Work required. What you return must be the exact lines of the material below, from the first through the one that has "You are a computer-use", with no pictures and, please, nothing else.
─── Input data ───
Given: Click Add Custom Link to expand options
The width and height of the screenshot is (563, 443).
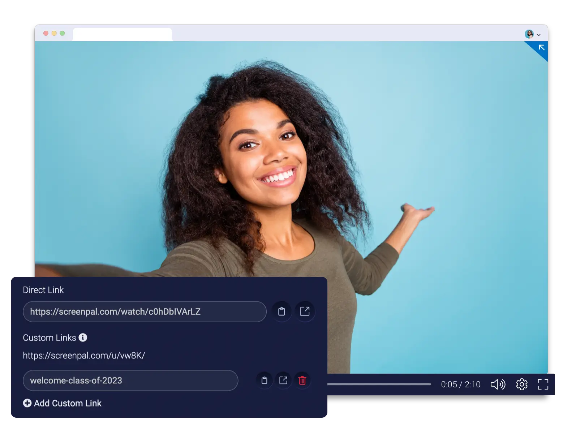Looking at the screenshot, I should tap(62, 403).
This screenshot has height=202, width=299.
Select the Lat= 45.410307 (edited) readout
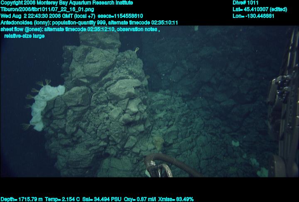[260, 9]
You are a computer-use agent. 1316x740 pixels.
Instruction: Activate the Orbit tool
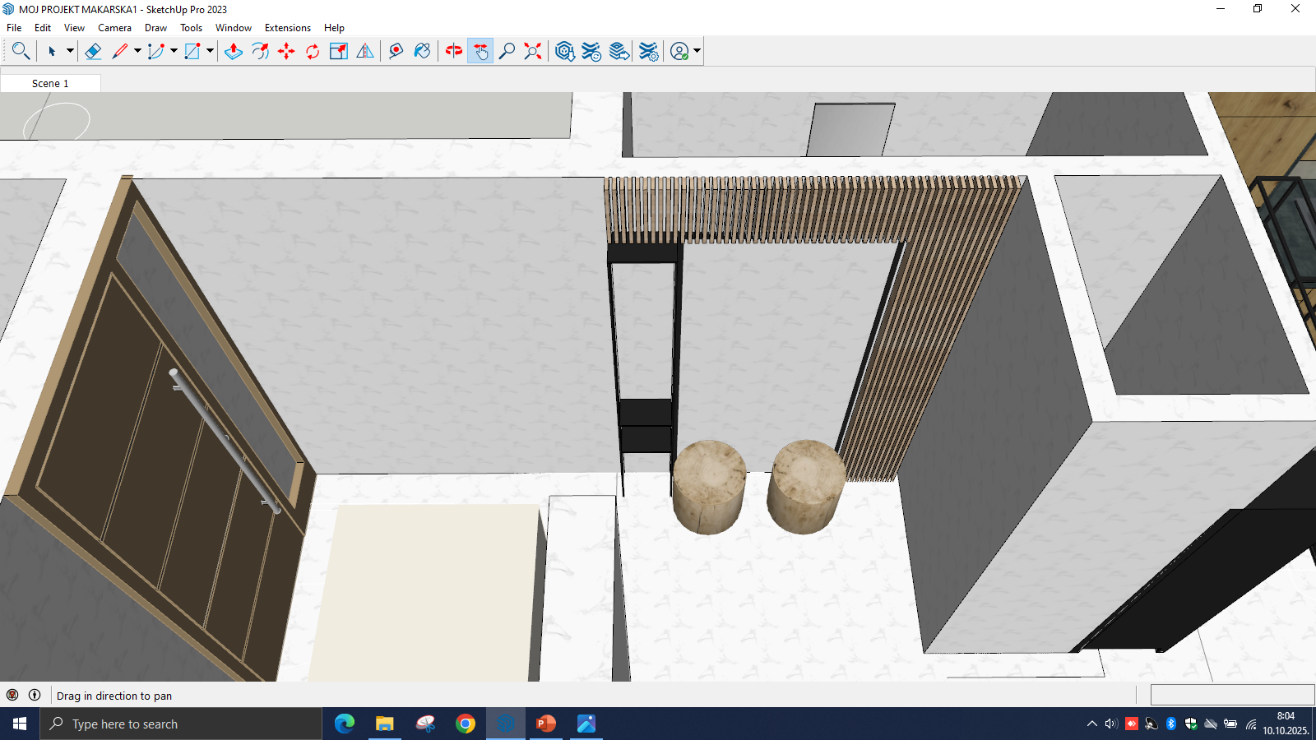453,51
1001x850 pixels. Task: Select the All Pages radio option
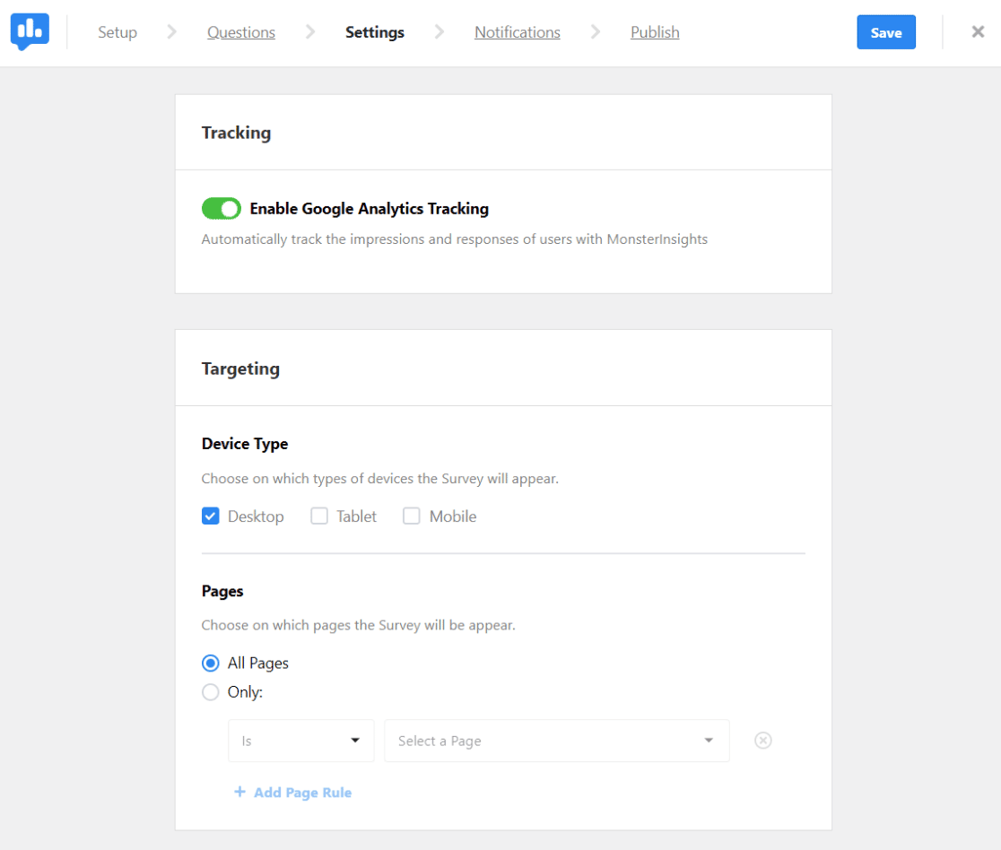[210, 663]
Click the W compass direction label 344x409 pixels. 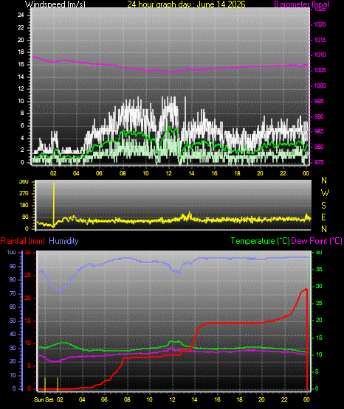pyautogui.click(x=325, y=193)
───
Answer box.
Given: Click Add Custom Link to expand options
The width and height of the screenshot is (563, 443).
Looking at the screenshot, I should tap(62, 403).
This screenshot has height=202, width=299.
Select the Lat= 45.410307 (edited) readout
[260, 9]
You are a computer-use agent. 1316x740 pixels.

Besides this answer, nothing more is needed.